WORK INSTRUCTIONS:
Every entry must come back exactly as it was written.

THE INPUT:
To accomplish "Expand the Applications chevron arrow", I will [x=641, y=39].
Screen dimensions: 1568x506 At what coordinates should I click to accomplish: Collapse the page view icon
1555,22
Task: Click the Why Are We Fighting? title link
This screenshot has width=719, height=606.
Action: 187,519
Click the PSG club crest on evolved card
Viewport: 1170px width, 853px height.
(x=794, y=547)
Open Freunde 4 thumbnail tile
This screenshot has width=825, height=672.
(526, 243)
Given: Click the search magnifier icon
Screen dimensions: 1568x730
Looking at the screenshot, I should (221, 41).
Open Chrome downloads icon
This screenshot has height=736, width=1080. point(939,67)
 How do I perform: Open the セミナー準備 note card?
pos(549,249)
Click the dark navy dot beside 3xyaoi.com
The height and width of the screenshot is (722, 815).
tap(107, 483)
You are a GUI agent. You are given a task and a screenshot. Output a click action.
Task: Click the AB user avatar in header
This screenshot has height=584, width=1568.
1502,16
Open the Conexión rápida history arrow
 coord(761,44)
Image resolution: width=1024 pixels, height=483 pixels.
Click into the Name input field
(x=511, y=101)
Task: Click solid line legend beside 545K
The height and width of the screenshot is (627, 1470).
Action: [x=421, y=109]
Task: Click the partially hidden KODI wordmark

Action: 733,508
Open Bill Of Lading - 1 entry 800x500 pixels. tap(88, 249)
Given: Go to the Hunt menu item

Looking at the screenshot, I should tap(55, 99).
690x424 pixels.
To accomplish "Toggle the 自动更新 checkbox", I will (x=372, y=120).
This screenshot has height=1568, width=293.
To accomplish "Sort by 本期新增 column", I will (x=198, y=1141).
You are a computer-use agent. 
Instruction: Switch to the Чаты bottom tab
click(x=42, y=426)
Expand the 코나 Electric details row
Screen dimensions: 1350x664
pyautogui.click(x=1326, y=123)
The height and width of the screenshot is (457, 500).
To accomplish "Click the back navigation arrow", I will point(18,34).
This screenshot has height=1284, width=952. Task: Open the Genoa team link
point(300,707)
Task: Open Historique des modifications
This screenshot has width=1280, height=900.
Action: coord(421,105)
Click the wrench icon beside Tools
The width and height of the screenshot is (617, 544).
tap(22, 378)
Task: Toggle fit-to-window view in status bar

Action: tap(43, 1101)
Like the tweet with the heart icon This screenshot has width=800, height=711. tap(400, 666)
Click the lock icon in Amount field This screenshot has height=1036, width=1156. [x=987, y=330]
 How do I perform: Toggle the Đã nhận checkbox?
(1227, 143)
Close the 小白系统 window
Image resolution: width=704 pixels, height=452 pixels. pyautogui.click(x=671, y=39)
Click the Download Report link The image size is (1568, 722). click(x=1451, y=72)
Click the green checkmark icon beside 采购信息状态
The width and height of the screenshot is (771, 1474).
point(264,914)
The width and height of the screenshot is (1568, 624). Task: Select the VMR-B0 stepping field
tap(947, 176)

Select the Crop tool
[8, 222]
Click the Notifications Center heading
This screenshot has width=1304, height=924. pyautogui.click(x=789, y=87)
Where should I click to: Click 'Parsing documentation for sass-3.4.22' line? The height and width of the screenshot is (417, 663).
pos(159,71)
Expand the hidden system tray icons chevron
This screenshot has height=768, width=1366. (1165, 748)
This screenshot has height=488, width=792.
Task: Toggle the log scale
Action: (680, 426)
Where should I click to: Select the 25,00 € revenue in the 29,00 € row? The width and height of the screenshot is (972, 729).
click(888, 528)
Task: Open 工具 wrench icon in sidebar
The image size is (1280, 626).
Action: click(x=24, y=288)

REPLY TO THE EXERCISE:
To accomplish "Expand the Applications chevron arrow", I will [x=641, y=39].
Screen dimensions: 1568x506 At what coordinates should I click to accomplish: Collapse the page view icon
1555,22
Task: Click the Why Are We Fighting? title link
This screenshot has width=719, height=606.
Action: 187,519
Click the PSG club crest on evolved card
Viewport: 1170px width, 853px height.
(x=794, y=547)
Open Freunde 4 thumbnail tile
This screenshot has width=825, height=672.
(526, 243)
Given: Click the search magnifier icon
Screen dimensions: 1568x730
Looking at the screenshot, I should (221, 41).
Open Chrome downloads icon
This screenshot has height=736, width=1080. point(939,67)
 How do I perform: Open the セミナー準備 note card?
pos(549,249)
Click the dark navy dot beside 3xyaoi.com
The height and width of the screenshot is (722, 815).
tap(107, 483)
You are a GUI agent. You are given a task and a screenshot. Output a click action.
Task: Click the AB user avatar in header
This screenshot has height=584, width=1568.
1502,16
Open the Conexión rápida history arrow
 coord(761,44)
Image resolution: width=1024 pixels, height=483 pixels.
Click into the Name input field
(x=511, y=101)
Task: Click solid line legend beside 545K
The height and width of the screenshot is (627, 1470).
Action: [x=421, y=109]
Task: Click the partially hidden KODI wordmark

Action: 733,508
Open Bill Of Lading - 1 entry 800x500 pixels. tap(88, 249)
Given: Go to the Hunt menu item

Looking at the screenshot, I should tap(55, 99).
690x424 pixels.
To accomplish "Toggle the 自动更新 checkbox", I will (x=372, y=120).
This screenshot has height=1568, width=293.
To accomplish "Sort by 本期新增 column", I will (x=198, y=1141).
You are a computer-use agent. 
Instruction: Switch to the Чаты bottom tab
click(x=42, y=426)
Expand the 코나 Electric details row
Screen dimensions: 1350x664
pyautogui.click(x=1326, y=123)
The height and width of the screenshot is (457, 500).
To accomplish "Click the back navigation arrow", I will point(18,34).
This screenshot has height=1284, width=952. Task: Open the Genoa team link
point(300,707)
Task: Open Historique des modifications
This screenshot has width=1280, height=900.
Action: coord(421,105)
Click the wrench icon beside Tools
The width and height of the screenshot is (617, 544).
tap(22, 378)
Task: Toggle fit-to-window view in status bar

Action: tap(43, 1101)
Like the tweet with the heart icon This screenshot has width=800, height=711. tap(400, 666)
Click the lock icon in Amount field This screenshot has height=1036, width=1156. [x=987, y=330]
 How do I perform: Toggle the Đã nhận checkbox?
(1227, 143)
Close the 小白系统 window
Image resolution: width=704 pixels, height=452 pixels. pyautogui.click(x=671, y=39)
Click the Download Report link The image size is (1568, 722). click(x=1451, y=72)
Click the green checkmark icon beside 采购信息状态
The width and height of the screenshot is (771, 1474).
point(264,914)
The width and height of the screenshot is (1568, 624). Task: Select the VMR-B0 stepping field
tap(947, 176)

Select the Crop tool
[8, 222]
Click the Notifications Center heading
This screenshot has width=1304, height=924. pyautogui.click(x=789, y=87)
Where should I click to: Click 'Parsing documentation for sass-3.4.22' line? The height and width of the screenshot is (417, 663).
pos(159,71)
Expand the hidden system tray icons chevron
This screenshot has height=768, width=1366. (1165, 748)
This screenshot has height=488, width=792.
Task: Toggle the log scale
Action: (680, 426)
Where should I click to: Select the 25,00 € revenue in the 29,00 € row? The width and height of the screenshot is (972, 729).
click(888, 528)
Task: Open 工具 wrench icon in sidebar
The image size is (1280, 626).
Action: click(x=24, y=288)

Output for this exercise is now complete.